Harper could take no more of watching Lucas drown. ‘Senior Nurse Willow, my friend is struggling to fully answer your questions because he’s still coming to terms with the tragic events surrounding his sister. We don’t know the medical ins and outs of Chrissie’s needs but we do know the family cannot give her the care and support she requires and that’s why we’re here. We will provide you with the necessary medical information when the time is right but not right now I’m afraid. You must understand, the family are taking baby steps and this is an enormous decision – where is the best place for Chrissie and who should deliver her long-term care. I’m sure you appreciate what they’re going through.’
‘And I do, Mr … er …’
Harper ignored the inferred request for his name. ‘If we could take a look around, it would make a huge difference to the family and help them understand their options. This is a very difficult journey for them. We’re looking for your help. We’re looking for the right place for Chrissie.’
Lucas stared at Harper. Where the hell did that come from?
‘And of course here at Golden Horizons we are always willing to help.’ Nurse Willow led them to a large double door with an oversized keypad on the wall to the left. She punched a series of digits and the doors swung open with a motorised whir. ‘Let me show you around.’
Harper winked at Lucas as they followed Senior Nurse Willow down the corridor.
‘Chrissie Christie, really?’ whispered Lucas.
‘We’re in, aren’t we? Keep a sharp eye.’
Which both of them did, without success, for the next half hour.
24
Mechanic watched Silverton cross the hotel suite to the room service trolley. He came back with two cups of black coffee and a sugar bowl. Ramirez was nowhere to be seen.

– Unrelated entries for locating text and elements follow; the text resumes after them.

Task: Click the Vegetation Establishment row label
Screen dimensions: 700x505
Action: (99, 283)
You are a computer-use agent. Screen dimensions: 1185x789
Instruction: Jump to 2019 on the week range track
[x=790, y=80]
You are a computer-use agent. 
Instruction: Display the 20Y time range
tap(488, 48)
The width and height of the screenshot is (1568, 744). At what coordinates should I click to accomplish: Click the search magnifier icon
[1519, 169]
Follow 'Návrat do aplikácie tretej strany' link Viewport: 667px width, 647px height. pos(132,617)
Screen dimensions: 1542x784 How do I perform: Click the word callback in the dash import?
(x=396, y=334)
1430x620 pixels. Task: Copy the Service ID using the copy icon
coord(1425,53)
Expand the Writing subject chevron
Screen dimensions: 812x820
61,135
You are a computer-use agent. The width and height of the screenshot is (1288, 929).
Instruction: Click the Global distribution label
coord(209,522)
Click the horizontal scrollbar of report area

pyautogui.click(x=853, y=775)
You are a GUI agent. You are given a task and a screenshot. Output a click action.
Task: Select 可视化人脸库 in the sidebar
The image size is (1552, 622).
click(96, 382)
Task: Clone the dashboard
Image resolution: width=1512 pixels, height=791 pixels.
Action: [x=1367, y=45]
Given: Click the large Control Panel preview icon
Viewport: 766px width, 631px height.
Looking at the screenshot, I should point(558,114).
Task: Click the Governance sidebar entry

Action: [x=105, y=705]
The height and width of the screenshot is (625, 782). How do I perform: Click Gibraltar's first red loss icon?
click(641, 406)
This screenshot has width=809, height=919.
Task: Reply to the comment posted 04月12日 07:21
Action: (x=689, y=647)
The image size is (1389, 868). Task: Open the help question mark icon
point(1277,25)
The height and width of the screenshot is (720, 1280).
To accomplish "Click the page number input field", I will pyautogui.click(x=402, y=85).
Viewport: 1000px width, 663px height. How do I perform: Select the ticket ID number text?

She heaped in two spoonsful and stirred. The steam rose from the cup, its strong aroma masking the lingering smell of shit which followed her around wherever she went. Three showers and five bottles of hotel body wash later and the stench was still lodged in her nostrils.
Silverton sat opposite, leaned back and crossed his legs. Mechanic sipped at the coffee and placed the cup onto a side table next to the photographs of Silverton’s dead drug team.
‘Look, Jess, it’s business,’ he said casually.
‘It’s fucking painful, that’s what it is,’ she said holding up her left hand with its bandaged finger.
‘It’s an unfortunate part of what I do – sometimes I have to use methods which are a little severe. You understand, I’m sure.’ Silverton had not yet slipped back into buffoon mode.
‘I get it you needed to know about Walker. You could have asked.’
‘Yes maybe. And maybe you’d have blown me away as well, it was a risk I was not prepared to take. It’s business, Jess, just business.’
‘I have no intention of blowing you away.’ She glared at him across the room. The first chance I get, though, Ramirez is going to be picking those pliers out of his ass.
‘You said you have a better idea?’
‘Yes I do. I understand you want to avenge the death of your men. That’s expected, and it’s about sending a clear message to the others. But there is a bigger opportunity here which you’re missing. You are going to pay me a lot of money to find the people who did this.’ She held up the pictures. ‘That’s fine, but why not take the opportunity to bring a little instability to the competition while we do that? They know you got hit and no one is coming forward with a name. Why don’t you hit your competition using the same MO? Who’s to say it isn’t the same crew who knocked over your team. There’s a golden business case here for a little destabilisation. And you can do it with impunity.’